2) Because we learned that it's dangerous or ineffective to ask for help, we do not tend to ask for our needs to get met as adults. It can get to the point of a lot of us not even knowing how to respond to questions like "What do you want?" or "What are your needs?" or "What would make you happy?" since we have worked very hard to shut down our needs due to it being too painful to experience them consistently not getting met.
3) Because we are trying so hard to become good enough to become a person of worth and so fearful of asking for our own needs to get met, we eventually run dry and become frustrated at other people for not reciprocating.
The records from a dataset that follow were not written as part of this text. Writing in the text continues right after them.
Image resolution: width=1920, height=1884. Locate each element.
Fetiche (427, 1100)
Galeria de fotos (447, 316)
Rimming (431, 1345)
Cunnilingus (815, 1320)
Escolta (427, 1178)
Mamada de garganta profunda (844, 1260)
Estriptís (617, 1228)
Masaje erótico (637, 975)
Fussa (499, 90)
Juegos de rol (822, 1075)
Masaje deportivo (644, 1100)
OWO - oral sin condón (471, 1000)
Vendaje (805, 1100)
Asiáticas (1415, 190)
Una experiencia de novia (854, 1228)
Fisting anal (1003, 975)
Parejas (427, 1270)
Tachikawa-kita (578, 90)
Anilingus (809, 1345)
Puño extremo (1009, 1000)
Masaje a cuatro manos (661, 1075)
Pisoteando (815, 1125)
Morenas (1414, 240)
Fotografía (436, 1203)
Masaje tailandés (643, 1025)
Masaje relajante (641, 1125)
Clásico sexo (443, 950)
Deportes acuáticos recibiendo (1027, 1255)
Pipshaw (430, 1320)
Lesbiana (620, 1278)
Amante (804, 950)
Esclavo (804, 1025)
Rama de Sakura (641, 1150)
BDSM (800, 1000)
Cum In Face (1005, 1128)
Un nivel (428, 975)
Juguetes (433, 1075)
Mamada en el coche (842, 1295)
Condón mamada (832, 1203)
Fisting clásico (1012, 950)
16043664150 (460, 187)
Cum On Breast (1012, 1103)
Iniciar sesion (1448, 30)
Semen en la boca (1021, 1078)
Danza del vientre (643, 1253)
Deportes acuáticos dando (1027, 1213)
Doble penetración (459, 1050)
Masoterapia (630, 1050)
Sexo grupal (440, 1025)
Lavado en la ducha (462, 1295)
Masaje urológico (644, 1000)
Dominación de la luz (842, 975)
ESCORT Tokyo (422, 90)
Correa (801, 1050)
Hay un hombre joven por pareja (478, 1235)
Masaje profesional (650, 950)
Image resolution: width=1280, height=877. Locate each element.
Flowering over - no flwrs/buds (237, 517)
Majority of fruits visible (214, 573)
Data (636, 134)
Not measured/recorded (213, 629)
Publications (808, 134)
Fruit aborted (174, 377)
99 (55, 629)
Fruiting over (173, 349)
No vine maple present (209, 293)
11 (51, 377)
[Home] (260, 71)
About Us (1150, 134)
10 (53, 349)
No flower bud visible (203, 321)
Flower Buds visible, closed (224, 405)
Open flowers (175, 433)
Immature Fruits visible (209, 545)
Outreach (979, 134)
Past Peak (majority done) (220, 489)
By that point, we have often surrounded ourselves with people who are fairly happy taking and not giving back, and have difficulty experiencing relationships where people do offer us things since we do not feel worthy and often reject the kindness of others as a result or deny that we need anything (we worry about incurring a debt, or receiving something good feels very painful due to memories of not having received good things etc.).
The healing work is mostly about beginning to recognize that it was not our lack of worth in childhood that caused our needs to get met, but that this was more about our caregivers' inability to meet our needs. Again, not necessarily because they were bad people, but just because of their own struggles. It can help to think about if we had a child who had needs like we did when we were children, how would we want to parent that child differently, would we want to know their needs, would we feel pleasure in meeting them and why, how would we feel about that child when we connected in that way? And importantly, if we were getting it wrong, would we want our children to tell us? Then consider what it meant that our own caregivers were both unable to consistently or sufficiently experience the pleasure of meeting our needs, and also did not want to seek to understand how they were impacting us in order to make change.
Secondly the healing work is about beginning to treat ourselves as a person of worth. Consider again how we might help our own child begin to believe in themselves, discover things they love, and pursue confidence and self-worth through this exploration, and then help ourselves begin to walk that same path. Gradually find people who encourage that. Grieve the pain of what we have been through and lost in order to find a place for that in our lives.
In therapy this is considered to be codependency work - codependency is basically the experience of depending on other people for our self-worth and the connected belief that we need to sacrifice ourselves to gain love. A good book to start with is Codependent No More by Melody Beattie. Recovery from this is a painful journey, but also one of beautiful discovery and healing.